Coïncidences et fantômes | Étendue et résolution | Relatifs ou absolus | Distances projetées | Valeurs

   C'est l'attribut de la masse spatiale qui semble a priori le plus facile à définir, et c'est même souvent le seul qui soit pris en compte lorsqu'on parle de "spatialisation". Et pourtant !
Le site serait la zone correspondant à l'impression de localisation, plus ou moins précise ou diffuse selon les valeurs des autres attributs.

 

 Masses
 coïncidentes et
 sites fantômes

   Sur le plan de la perception autant que pour la réalisation, l'aire et le site sont toujours étroitement liés.
Prenons un exemple.

   Dans les techniques de "spatialisation" les plus simples (c'est à dire celles qui permettent de traiter quelques attributs de la masse spatiale) comme celles qui sont basées sur les modules "surround" de nos logiciels multipistes, la présentation visuelle des outils permet de situer sur les différents canaux d'un dispositif de projection qui en comportant le plus souvent de 5 à 8, un objet dont la masse-canal initiale est généralement égale à 1 ou 2 (mono ou stéréo).

   Lorsque l'aire de la nouvelle masse est égale à 1 (en nombre de canaux), l'objet est projeté par un seul canal / enceinte. C'est ce qui est représenté sur les trois premières vues : le site est tour à tour égal aux canaux Avant-Gauche, Centre et Avant-Droit (voir sur la page consacrée à l'aire la description des points de vue), la masse spatiale est toute entière supportée et définie à chaque fois par un seul canal / point de projection, le site coïncide avec la masse-canal.
   Dans ce cas on a l'habitude de nommer le site "position", un peu comme pour le critère de masse spectrale lorsque le spectre est "pur" (une seule fréquence) et qu'on le nomme "hauteur".
   Les différences de valeur du site sur les trois vues si elles sont enchaînées correspondent à une translation discrète, analogue à une transposition de hauteur dans le domaine de la masse spectrale (voir les variations de masse).

   Par contre, si l'on regarde (et écoute, j'espère bientôt...) la quatrième vue, la masse spatiale y est répartie sur deux canaux : la masse-canal est égale à 2 et l'aire est délimitée par les canaux Centre et Avant-Droit.
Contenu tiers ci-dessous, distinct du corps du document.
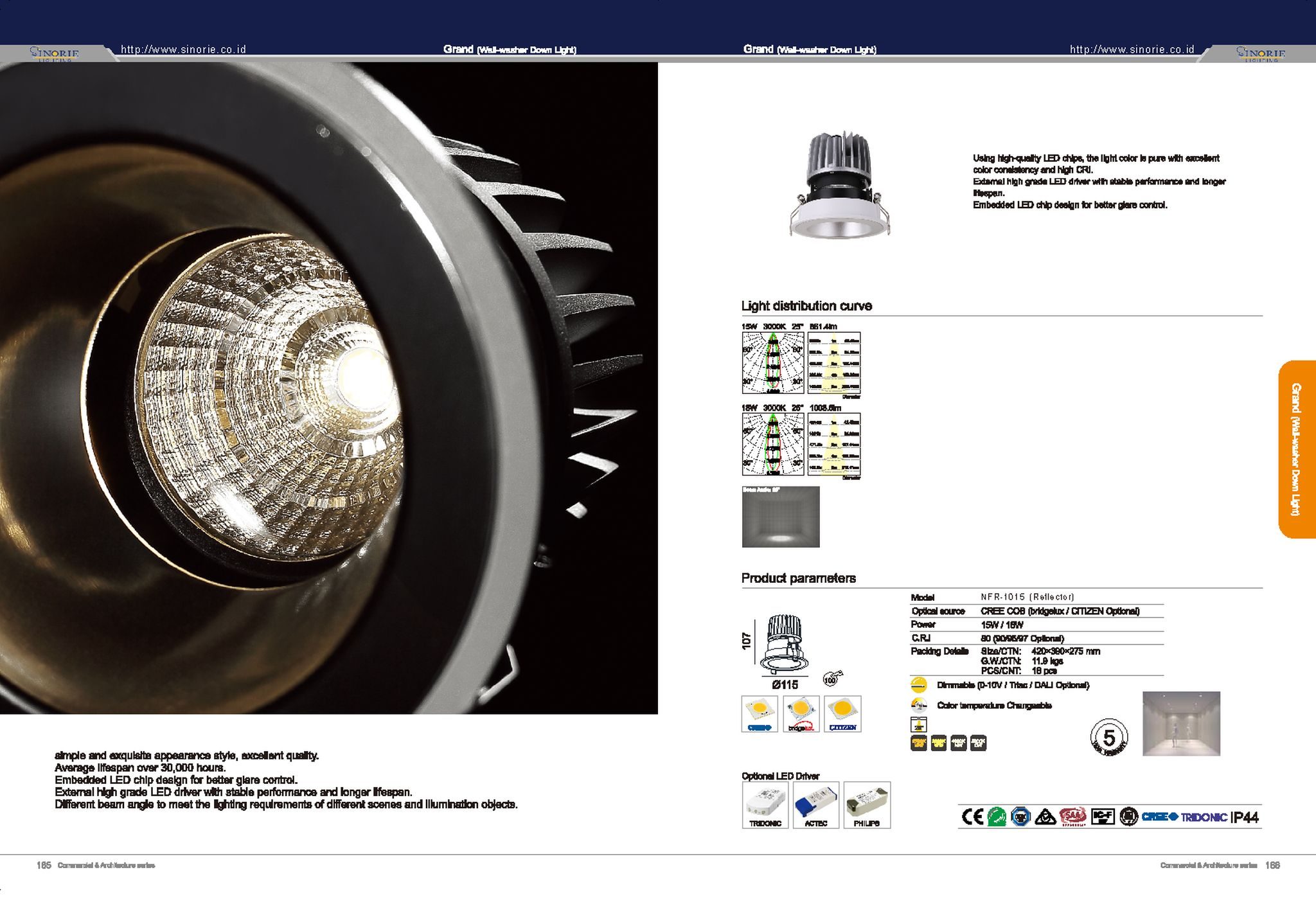Click the 5-year warranty badge

[x=1108, y=737]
Le site apparent, tout du moins si l'auditeur est placé au point focal du dispositif (l'endroit où convergent les lignes), se situe juste entre le canal central et l'avant-droit (lorsque la densité est égale sur les deux canaux et l'organisation homogènbe, n'oublions pas).
   Cette technique de panoramique d'intensité décrite à propos de la projection directe met en jeu pour se réaliser un changement temporaire de l'aire (au minimu de 1 à 2 canaux) associée à une variation de la densité.
   Du point de vue de la masse-canal, un objet "monophonique" projeté par une seule enceinte ou réparti sur deux constitue donc deux cas différents, ce qui correspond bien à la réalité du support, de la projection et du son.
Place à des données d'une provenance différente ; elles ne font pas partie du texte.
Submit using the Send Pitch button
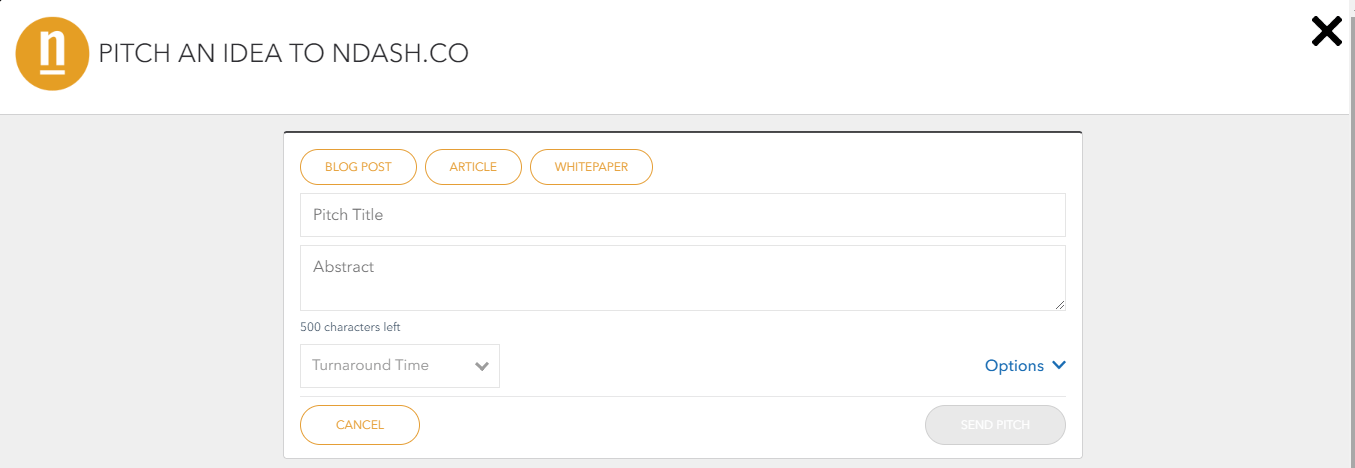 point(995,425)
   La perception spatialement floue du site dans le quatrième cas lui vaut le nom de "fantôme". Contrairement à un site coïncident, un site fantôme possède toujours une masse-canal égale ou supérieure à 2. Il n'y a pas de limite à l'aire d'un site fantôme (la technique VBAP utilise deux ou trois canaux), tout ce qu'on peut constater, c'est que plus l'aire est importante plus la perception du site devient floue et tend à disparaître en tant que telle...

 

 

 Le site, l'aire
 et la résolution

De la combinaison de ces trois attributs dépendent les possibilités de localisation du site.

Lorsque la masse-canal est égale à 1, il y a forcément coïncidence entre celle-ci et la masse apparente. La précision de la localisation est maximum (en fonction des autres critères bien sûr). L'équivalence dans le domaine spectral serait le "son pur".
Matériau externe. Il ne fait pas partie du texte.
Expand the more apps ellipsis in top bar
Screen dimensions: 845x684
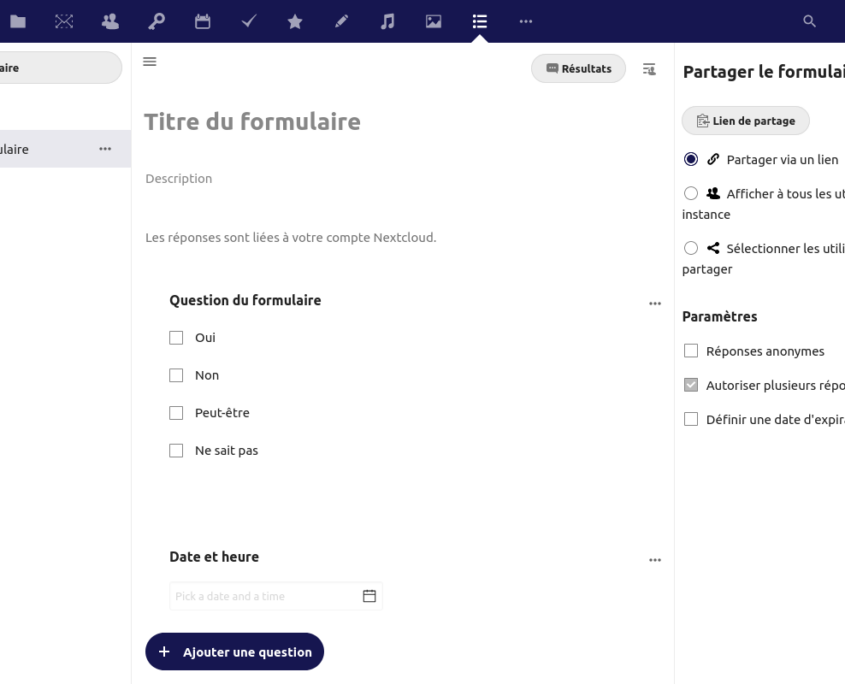525,21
Lorsque la masse-canal est supérieure à 1, que l'aire est faible et qu'elle est égale à la résolution, le site peut être défini plus ou moins précisément. Si l'organisation est homogène on obtient un site fantôme. L'équivalence dans le domaine spectral serait le "son tonique".

Lorsque l'aire est supérieure à la résolution (objet mauve) ou lorsque la forme est complexe (en bleu), il n'est plus possible de définir le site. L'équivalence dans le domaine spectral serait le "son inharmonique".

 

 

 Sites relatifs ou
 absolus

   Dans le domaine des masses spectrales simples (son tonique, son pur), on sait que les auditeurs peuvent percevoir les hauteurs d'une manière "absolue" (« c'est un ré# 4 un peu bas...»), d'une manière relative (« il y a un intervalle de tierce mineure entre deux hauteurs successives...»), ou les percevoir mais ne pas savoir les analyser (le cas de l'auditeur lambda...).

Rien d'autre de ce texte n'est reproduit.